The good news is that you’re more likely to be injured by soap (1 in 11,380), a hammock (1 in 85,350), a toothbrush (1 in 99,340), or a drinking straw (1 in 100,600).
To put this statistic (1-3 in a million) into perspective, cervical adjustments should be compared to other prominent treatment protocols for neck pain such as non-steroidal anti-inflammatory drugs (NSAIDS) and surgery.
Ibuprofen – Nurofen, Advil and Bugesic
Diclofenac – Voltaren, Dinac and Fenac
Naproxen – Naprosyn, Naprogesic and Aleve
Celecoxib – Celebrex
The literature is clear; the use of NSAIDS for neck pain carries a hundred-times-greater risk of severe injury or death. The chance of you being hospitalised from the use of NSAIDS is 1 in 3,190, and the possibility of you dying from their use is 1 in 21,267.
As you can see from the literature, the risk associated with cervical adjustments is very minimal, especially when compared to other forms of treatment and other lifestyle factors.
Are HVLA adjustments effective?
The research shows that chiropractic care is beneficial to patients on a case-by-case basis and based on the skills and acumen of the chiropractor themselves.
The Meade study found that chiropractic treatment was more effective than hospital outpatient management for patients with chronic or severe back pain.
The Florida Worker’s Compensation study reported that chiropractic care is more cost-effective than standard medical care in the management of work-related back injuries and that “a claimant with a back-related injury, when initially treated by a chiropractor versus a medical doctor, is less likely to become temporarily disabled, or if disabled, remains disabled for a shorter period of time; and claimants treated by medical doctors were hospitalised at a much higher rate than claimants treated by chiropractors.”
The RAND study concluded that spinal manipulations are beneficial to some patients with acute lower back pain and is an appropriate treatment for certain low-back conditions.3
The Utah study was published in the Journal of Occupational Medicine and found that patients of chiropractic care returned to work sooner after an injury and that chiropractic care was 10 times less expensive than standard medical care in compensation payouts.
The 1991 Koes’ clinical trial compared manipulative (chiropractic) and physiotherapy with standard medical care for the treatment of persistent back and neck complaints.
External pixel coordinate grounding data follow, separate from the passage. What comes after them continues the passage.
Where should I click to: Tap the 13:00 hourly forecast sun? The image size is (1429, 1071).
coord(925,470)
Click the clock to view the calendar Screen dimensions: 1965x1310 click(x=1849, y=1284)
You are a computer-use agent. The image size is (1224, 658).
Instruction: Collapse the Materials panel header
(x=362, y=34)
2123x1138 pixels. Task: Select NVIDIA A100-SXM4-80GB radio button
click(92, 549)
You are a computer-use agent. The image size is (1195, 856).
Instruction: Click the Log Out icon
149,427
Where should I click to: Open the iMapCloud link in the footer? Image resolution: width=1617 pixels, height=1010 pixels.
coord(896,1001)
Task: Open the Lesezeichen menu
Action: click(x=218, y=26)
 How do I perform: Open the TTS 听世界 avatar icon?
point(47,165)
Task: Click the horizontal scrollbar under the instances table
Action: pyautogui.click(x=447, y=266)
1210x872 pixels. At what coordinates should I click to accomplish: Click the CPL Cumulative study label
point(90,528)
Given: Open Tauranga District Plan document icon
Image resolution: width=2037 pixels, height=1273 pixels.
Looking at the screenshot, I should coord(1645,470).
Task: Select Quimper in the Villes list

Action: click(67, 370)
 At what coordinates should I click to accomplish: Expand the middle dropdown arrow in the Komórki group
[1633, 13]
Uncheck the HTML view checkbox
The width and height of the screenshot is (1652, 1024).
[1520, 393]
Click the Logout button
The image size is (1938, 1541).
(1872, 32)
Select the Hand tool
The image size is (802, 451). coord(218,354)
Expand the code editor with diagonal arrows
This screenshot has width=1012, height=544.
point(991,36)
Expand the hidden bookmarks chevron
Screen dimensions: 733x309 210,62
After 12 months, the manipulative therapy groups showed greater improvement in the primary complaint as well as in physical function, with fewer visits.
The Manga report, funded by the Ontario Ministry of Health researched ways to reduce the incidence of work-related injuries and to address cost-effective ways to rehabilitate disabled and injured workers. The report overwhelmingly supported the efficacy, safety, scientific validity, and cost-effectiveness of chiropractic for low-back pain. Additionally, it found out that higher patient satisfaction levels were associated with chiropractic care than with medical treatment alternatives.
Avoiding back and neck pain requires people to maintain healthy habits and movement while checking all the boxes in relation to the Foundation Principles of health. If there are significant dysfunctions present, they can be picked up on a whole-body assessment by a skilled practitioner.